Data records:

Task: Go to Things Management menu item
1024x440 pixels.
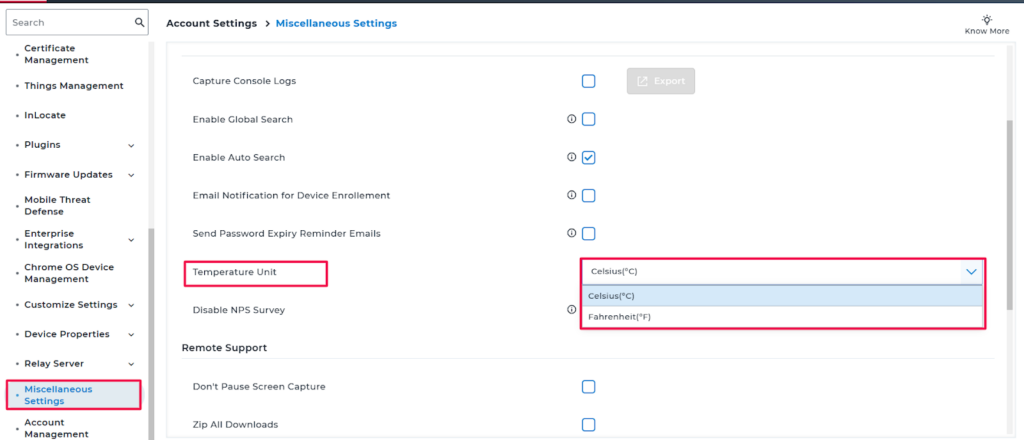Action: (x=74, y=86)
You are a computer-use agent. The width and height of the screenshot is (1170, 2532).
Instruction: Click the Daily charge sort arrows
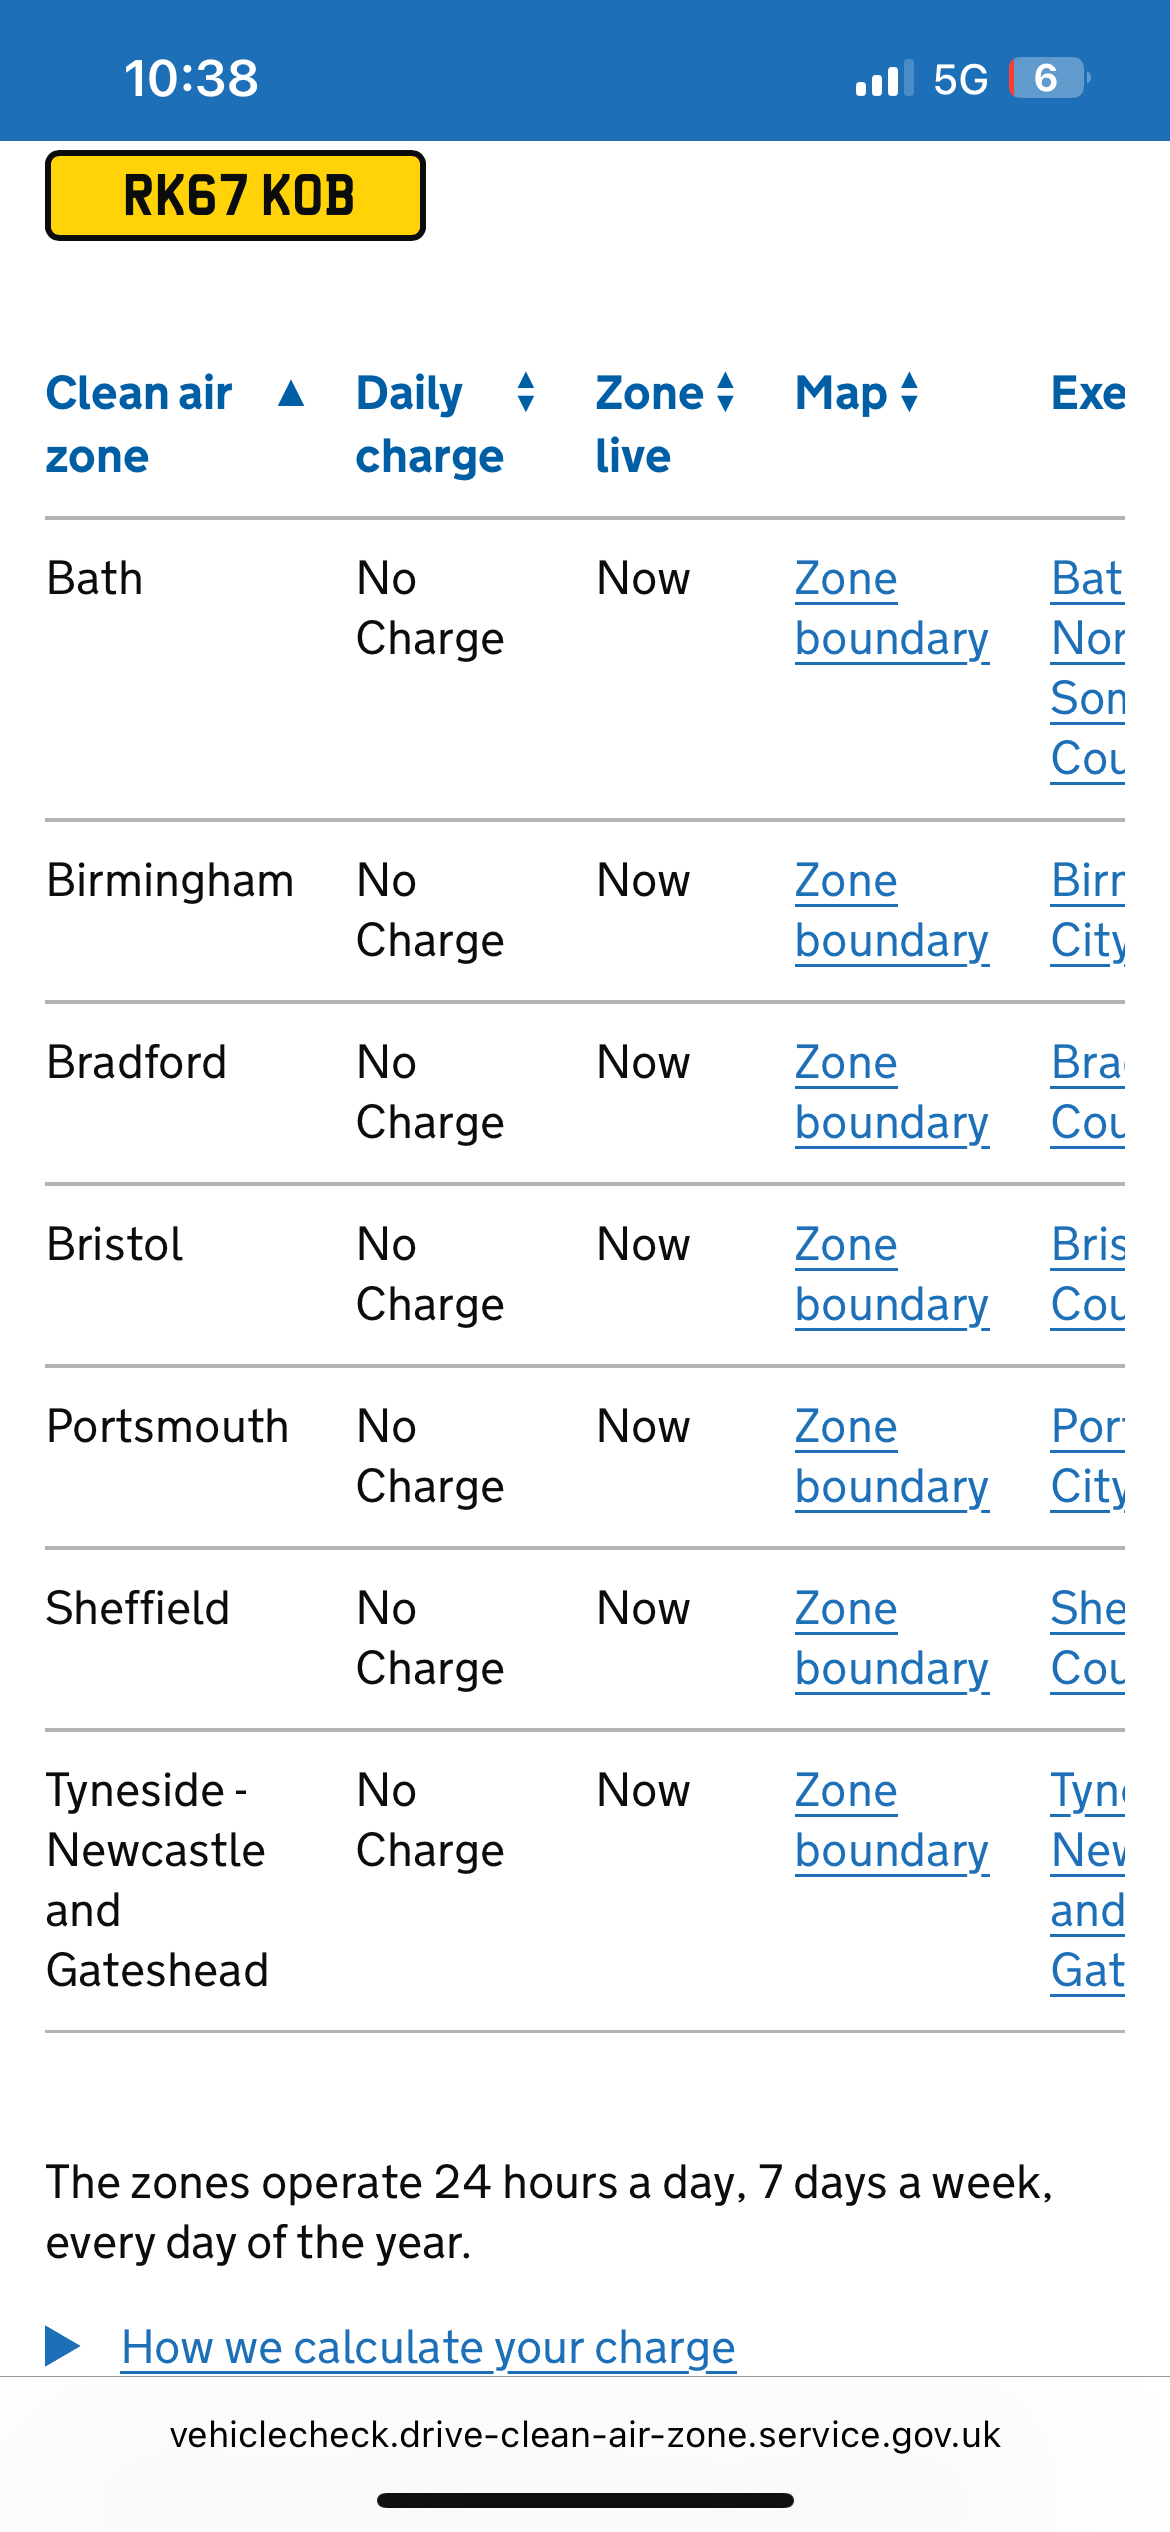[x=526, y=392]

What you should do: Type the entries again verbatim. Drop the images.

Answer to the exercise:
Task: Go to Things Management menu item
1024x440 pixels.
Action: (x=74, y=86)
You are a computer-use agent. The width and height of the screenshot is (1170, 2532).
Instruction: Click the Daily charge sort arrows
[x=526, y=392]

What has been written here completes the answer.